In Folge beobachteten und evaluierten sie die Ergebnisse ihrer Lagenweine, bevor sie im Jahr 2010 erstmals publizierten, welche Weinberglagen die Bezeichnung Erste Lage tragen durften. Neben der Initiatorregion Donauraum mit dem Traisental, Kamptal, Kremstal und Wagram haben sich 2018 auch die beiden Gebiete Wien und Carnuntum dem Lagenprozess angeschlossen.

Ab 2019 haben alle Wiener Winzer die Möglichkeit, Erste Lagen klassifizieren zu lassen. Dafür müssen die Kriterien eingehalten werden und es gibt einen Beobachtungszeitraum von drei Jahren. Neben den Ersten Lagen sollen mittelfristig auch Große Lagen definiert werden. Diese gesamte Arbeit versteht sich als Prozess und das langfristige Ziel ist es, die Klassifikation im Weingesetz zu verankern.

ERSTE LAGEN IN WIEN

1. Ried Falkenberg, Bisamberg
2. Ried Wiesthalen, Bisamberg
3. Ried Ulm, Nussberg
4. Ried Gollin, Nussberg
5. Ried Rosengartel, Nussberg
6. Ried Preussen, Nussberg

7. Ried Langteufel, Nussberg
8. Ried Steinberg, Grinzing
9. Ried Seidenhaus, Grinzing
10. Ried Schenkenberg, Grinzing
11. Ried Sätzen, Maurerberg
12. Ried Himmel, Maurerberg

ERSTE LAGE Klassifikationsgrundlagen

WEINGARTEN
• Hanglage, geneigt nach Süd, Ost oder West
• geologisch hochwertiger Bodenaufbau
• traditionsreiche Lage mit Geschichte

WEINQUALITÄT
• hoher Qualitätsstandard des Weines über mindestens fünf Jahre
• hochwertige Marktpräsenz über mindestens fünf Jahre
• sehr gute Bewertungen bei einschlägigen Verkostungen
• großes Ansehen bei anerkannten Sommeliers und Weinjournalisten
• erstklassiges Lagerpotenzial
• Listung auf Premiumweinkarten

ERSTE LAGE Bewertungskriterien

• Rebsorten: Wiener Gemischter Satz DAC, Grüner Veltliner, Riesling und Weissburgunder
• Erntemenge max. 4500 Liter pro Hektar
• mindestens 12 Jahre alte Rebstöcke
• selektive Ernte von Hand
• trockener Qualitätswein
• frühester Verkaufsstart im September des Folgejahres der Ernte
• Vorverkostung durch Kommission im Frühjahr (ÖTW Wien Gruppe)
• Finalverkostung durch Kommission im Sommer (unabhängige Expertengruppe, blind)

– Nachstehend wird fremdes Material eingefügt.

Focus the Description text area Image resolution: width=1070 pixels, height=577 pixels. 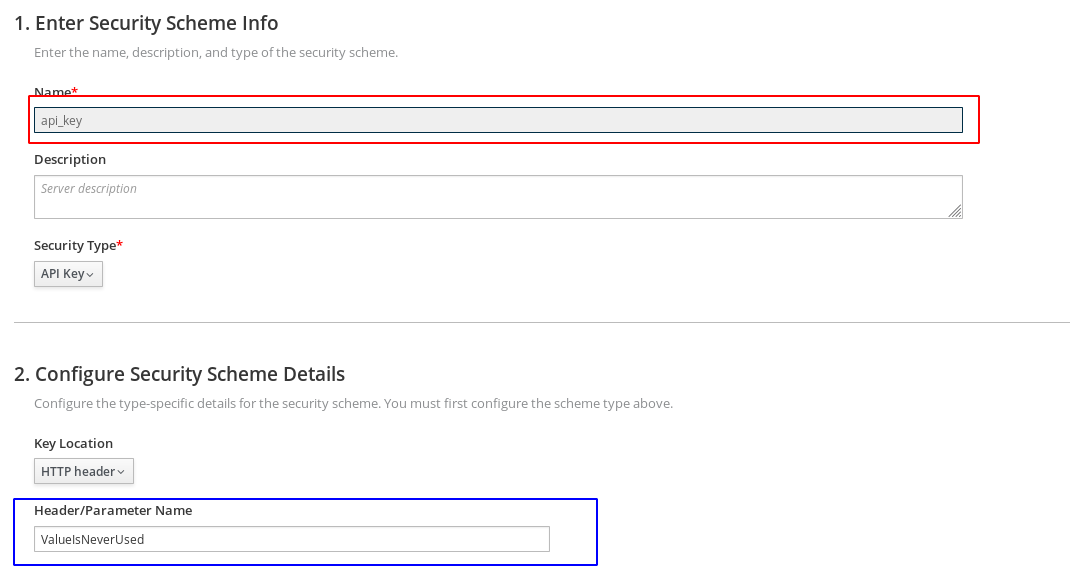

Ried Falkenberg » Die Erhabene

Vogelnamen als Riedbezeichnung lassen auf Vogelfang oder das vermehrte Vorkommen von Vögeln an diesem Ort schließen. Es kann aber auch auf eine Zucht von Falken als zusätzliche Einnahme der Grundeigentümer hindeuten.

Der Ausgangspunkt unseres lehrreichen Spaziergangs durch die Ersten Lagen Wiens befindet sich am 358 m hohen Bisamberg im Norden Wiens. Inspiriert vom Riedennamen versuchen wir am Himmel einen Falken zu erspähen.

Geologie

Der Untergrund besteht aus Wiener Sandstein mit Meeresablagerungen an der Oberfläche, die durch Erosion zu Sanden verwittert sind. Löss spielt an diesem höher gelegenen Osthang eine untergeordnete Rolle.

35 % Weissburgunder

65 % Wiener Gemischter Satz

Ried Wiesthalen » Die Blumige

Wir wandern südwärts leicht bergab und erreichen unsere zweite Station, die Ried Wiesthalen. Wir blicken über die Donau und sehen bereits unser nächstes Ziel – den Nussberg.

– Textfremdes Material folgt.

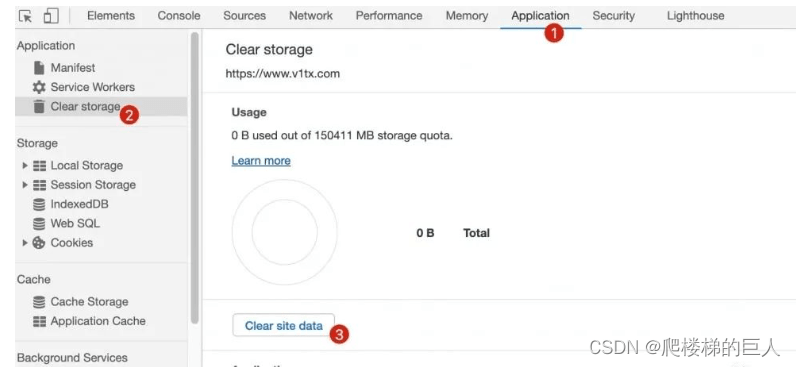The image size is (796, 367).
Task: Open the Learn more link
Action: click(261, 161)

Vor 350.000 Jahren gelang es der Donau den Bisamberg und den Nussberg zu trennen. Bei dieser Riede senkt sich der Bisamberg nach Osten ab und es bildet sich ein talähnlicher Wiesengrund. Diese Senke gibt der Riede die Betitelung Wiesthalen.

Geologie

Wiener Sandstein als Mutterboden herrscht hier mit geschichteter Auflage von Löss vor. Der Löss wurde aus vegetationslosen Flussniederungen der Donau ausgeweht und abgelagert.

Die Riede weist einen hohen Kalkgehalt auf.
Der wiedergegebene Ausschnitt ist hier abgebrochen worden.